Activities »
[1] Translate this sentence from the GE Digital interview below into Spanish: "With the integrators, technology is always changing."
[2] Write the next part of the GE Digital interview below, starting after its last sentence.

Given passage »
= Beginning of Section =
Q What is the biggest challenge that integrators are facing today and how is GE Digital helping? A The pace of technology is as painful for integrators, perhaps more so than for the end users. Once the end user has made a decision, they bought a set of technology – OK, they get comfortable with it and they can use it for some period. With the integrators, technology is always changing. One of the things we’re trying to do within GE Digital is frequent communication with our integrator community, talking about product changes and relating how those product changes and enhancements can help them solve additional problems for customers. As they talk to their customers, what problems are the customers describing that the new technology could potentially solve? And then be educated enough to both recognize that and to be able to implement efficiently. Because that’s the other problem that integrators face is that time is money. Learning is expensive for an integrator. Any hour spent reading a manual, watching YouTube videos, is time that’s not being applied to a billable hour to a customer. That’s another piece of where GE Digital over time perhaps didn’t put enough focus on and that’s something that we’re actually focused very heavily on today, which is how do we take our products and make them much faster and easier to deploy in a way that we hadn’t really focused on perhaps a couple of years ago. So that should then help integrators be more profitable. So, they should be able to get more done in a day. We’re focused on thinking about cost of deployment in addition to cost of long-term management, which is really the burden the end user plays. The cost of deployment, which is what the system integrator faces.
= End of Section =
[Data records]
= Beginning of Section =
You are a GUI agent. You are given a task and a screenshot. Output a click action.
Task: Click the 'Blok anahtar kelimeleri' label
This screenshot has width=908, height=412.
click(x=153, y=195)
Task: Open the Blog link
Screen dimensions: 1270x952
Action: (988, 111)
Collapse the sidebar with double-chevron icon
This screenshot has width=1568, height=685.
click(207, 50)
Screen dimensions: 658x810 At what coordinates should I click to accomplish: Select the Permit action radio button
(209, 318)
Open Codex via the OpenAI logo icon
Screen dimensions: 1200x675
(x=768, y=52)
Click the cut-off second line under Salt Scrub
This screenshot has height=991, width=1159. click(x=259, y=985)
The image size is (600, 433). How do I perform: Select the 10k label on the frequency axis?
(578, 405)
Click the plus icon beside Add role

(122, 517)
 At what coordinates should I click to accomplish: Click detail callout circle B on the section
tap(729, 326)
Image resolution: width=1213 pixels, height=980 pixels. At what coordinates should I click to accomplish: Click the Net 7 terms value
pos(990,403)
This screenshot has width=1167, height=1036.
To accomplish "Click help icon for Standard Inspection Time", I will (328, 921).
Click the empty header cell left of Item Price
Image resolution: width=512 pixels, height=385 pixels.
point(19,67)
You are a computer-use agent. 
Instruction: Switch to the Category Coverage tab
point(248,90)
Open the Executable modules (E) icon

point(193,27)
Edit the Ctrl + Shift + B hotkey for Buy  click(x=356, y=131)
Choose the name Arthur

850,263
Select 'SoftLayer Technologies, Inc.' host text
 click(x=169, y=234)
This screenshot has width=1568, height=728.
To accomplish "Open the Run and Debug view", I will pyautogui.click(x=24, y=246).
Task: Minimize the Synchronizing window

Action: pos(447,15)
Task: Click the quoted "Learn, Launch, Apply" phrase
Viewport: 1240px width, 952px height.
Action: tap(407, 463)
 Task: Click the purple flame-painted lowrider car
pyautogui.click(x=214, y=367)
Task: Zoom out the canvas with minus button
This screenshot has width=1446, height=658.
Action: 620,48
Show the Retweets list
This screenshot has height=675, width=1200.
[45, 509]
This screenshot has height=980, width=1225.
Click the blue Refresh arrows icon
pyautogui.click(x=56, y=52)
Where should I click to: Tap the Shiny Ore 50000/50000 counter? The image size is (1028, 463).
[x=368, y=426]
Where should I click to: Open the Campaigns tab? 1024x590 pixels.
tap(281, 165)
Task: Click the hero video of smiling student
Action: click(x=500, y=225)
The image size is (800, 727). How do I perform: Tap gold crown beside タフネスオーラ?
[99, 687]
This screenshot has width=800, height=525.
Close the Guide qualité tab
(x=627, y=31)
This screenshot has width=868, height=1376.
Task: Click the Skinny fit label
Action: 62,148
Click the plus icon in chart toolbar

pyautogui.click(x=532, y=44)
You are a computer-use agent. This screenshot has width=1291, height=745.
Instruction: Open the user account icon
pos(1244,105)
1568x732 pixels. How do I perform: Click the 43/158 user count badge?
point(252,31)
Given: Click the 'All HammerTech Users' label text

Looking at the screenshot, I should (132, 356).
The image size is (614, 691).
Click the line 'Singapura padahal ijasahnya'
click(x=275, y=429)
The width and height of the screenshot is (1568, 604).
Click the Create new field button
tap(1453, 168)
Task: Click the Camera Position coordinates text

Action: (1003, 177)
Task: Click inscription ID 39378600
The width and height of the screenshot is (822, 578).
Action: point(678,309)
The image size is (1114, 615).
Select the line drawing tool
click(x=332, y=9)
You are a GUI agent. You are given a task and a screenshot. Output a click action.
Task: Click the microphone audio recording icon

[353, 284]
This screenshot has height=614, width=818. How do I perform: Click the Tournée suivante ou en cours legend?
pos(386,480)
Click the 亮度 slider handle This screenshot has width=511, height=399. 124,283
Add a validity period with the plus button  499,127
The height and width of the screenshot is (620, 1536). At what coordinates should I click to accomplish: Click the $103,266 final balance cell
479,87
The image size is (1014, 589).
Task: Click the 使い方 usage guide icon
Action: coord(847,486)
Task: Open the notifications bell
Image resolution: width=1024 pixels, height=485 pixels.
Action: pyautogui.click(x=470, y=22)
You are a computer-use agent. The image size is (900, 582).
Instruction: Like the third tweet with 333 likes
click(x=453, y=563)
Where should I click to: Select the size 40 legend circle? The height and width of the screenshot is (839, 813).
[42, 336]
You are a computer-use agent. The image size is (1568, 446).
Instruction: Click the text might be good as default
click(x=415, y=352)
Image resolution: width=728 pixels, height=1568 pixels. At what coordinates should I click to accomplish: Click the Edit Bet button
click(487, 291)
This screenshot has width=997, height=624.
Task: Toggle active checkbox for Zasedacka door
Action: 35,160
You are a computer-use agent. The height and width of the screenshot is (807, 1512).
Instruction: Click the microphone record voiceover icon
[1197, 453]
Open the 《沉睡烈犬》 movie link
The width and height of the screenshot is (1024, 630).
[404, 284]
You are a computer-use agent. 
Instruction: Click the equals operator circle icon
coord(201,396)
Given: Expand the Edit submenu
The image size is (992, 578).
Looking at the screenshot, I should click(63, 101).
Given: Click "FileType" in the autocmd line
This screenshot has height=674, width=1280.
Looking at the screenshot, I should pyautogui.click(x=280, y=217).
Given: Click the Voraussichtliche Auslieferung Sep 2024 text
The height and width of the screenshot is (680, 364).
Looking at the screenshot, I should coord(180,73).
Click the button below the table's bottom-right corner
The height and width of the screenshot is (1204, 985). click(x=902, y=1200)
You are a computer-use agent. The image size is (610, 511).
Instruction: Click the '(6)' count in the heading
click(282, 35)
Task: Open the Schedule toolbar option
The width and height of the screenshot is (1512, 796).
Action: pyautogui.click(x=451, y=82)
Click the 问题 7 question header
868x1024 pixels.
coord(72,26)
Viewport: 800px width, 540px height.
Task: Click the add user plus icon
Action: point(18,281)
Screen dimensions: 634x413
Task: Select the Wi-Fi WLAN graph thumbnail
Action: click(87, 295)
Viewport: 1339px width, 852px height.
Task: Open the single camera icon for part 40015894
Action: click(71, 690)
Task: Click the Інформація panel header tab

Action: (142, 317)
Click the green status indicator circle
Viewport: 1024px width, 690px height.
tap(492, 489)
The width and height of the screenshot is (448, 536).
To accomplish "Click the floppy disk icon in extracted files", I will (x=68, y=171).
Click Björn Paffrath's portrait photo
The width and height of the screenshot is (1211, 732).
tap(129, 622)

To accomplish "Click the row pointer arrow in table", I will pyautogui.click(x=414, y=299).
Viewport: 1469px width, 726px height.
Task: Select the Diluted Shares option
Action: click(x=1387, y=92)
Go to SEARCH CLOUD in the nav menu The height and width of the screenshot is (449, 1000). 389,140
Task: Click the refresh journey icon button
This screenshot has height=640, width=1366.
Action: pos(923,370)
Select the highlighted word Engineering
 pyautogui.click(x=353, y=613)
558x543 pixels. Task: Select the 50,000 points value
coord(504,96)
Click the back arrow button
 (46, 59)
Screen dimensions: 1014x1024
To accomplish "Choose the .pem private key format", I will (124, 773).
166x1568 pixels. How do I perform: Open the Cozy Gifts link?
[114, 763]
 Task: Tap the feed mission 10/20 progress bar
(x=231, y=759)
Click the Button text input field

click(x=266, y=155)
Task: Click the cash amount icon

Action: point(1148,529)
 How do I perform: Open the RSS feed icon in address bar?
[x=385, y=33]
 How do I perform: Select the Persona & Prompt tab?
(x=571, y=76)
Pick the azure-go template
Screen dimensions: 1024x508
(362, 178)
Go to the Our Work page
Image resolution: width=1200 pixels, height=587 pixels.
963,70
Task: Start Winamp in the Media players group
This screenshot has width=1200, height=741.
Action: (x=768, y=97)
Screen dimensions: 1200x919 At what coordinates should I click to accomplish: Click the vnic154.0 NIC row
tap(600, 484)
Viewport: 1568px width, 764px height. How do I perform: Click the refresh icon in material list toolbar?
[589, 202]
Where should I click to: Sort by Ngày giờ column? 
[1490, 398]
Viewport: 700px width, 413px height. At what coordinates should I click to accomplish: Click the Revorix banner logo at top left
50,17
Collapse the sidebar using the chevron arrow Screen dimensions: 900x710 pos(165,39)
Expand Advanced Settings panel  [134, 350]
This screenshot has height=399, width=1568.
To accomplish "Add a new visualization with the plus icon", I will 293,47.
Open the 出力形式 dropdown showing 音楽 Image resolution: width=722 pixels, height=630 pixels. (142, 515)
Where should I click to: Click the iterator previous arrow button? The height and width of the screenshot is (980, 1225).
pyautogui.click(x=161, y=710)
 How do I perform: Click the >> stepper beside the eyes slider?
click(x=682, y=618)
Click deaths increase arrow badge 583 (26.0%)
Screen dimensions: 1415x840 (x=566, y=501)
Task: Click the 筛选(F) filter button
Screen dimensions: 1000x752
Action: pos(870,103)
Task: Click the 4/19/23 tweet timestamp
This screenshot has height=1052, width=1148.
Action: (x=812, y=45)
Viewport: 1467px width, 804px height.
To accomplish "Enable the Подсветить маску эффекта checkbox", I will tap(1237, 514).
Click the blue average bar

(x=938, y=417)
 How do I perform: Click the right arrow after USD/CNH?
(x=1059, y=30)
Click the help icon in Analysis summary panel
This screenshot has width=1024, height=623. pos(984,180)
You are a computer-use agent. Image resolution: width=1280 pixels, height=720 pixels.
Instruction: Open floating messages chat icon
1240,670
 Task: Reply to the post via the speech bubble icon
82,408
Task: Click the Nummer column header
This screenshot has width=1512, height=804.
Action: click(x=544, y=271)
= End of Section =
Exercise responses »
[1] Con los integradores, la tecnología siempre está cambiando.

[2]
Q What makes GE Digital optimistic about the future of the automation industry? A It’s a long-standing, almost constant growth market. Industrial customers are always faced with new challenges. Think about COVID. COVID has really accelerated change. The people that used to be on the floor aren’t necessarily on the floor anymore. Before some customers were leery about cloud technology. COVID has changed that faster than anything else in the last 5 years because customers have had to adapt. They’ve realized they could do that safely and securely. This notion of technology changing around us, manufacturers continuing to need to improve productivity and safety and quality, that’s always going to be a challenge. It’s really a fun industry to be in because there’s always new challenges and technology. There’s always the ability to bring new solutions to the customers. The last 5 or 6 years with this – whether you call it industry 4.0 or whether you call it industrial internet of things and the cloud and high-speed networking and edge computing, it has really been one of the most exciting times in my 35 years in the industry.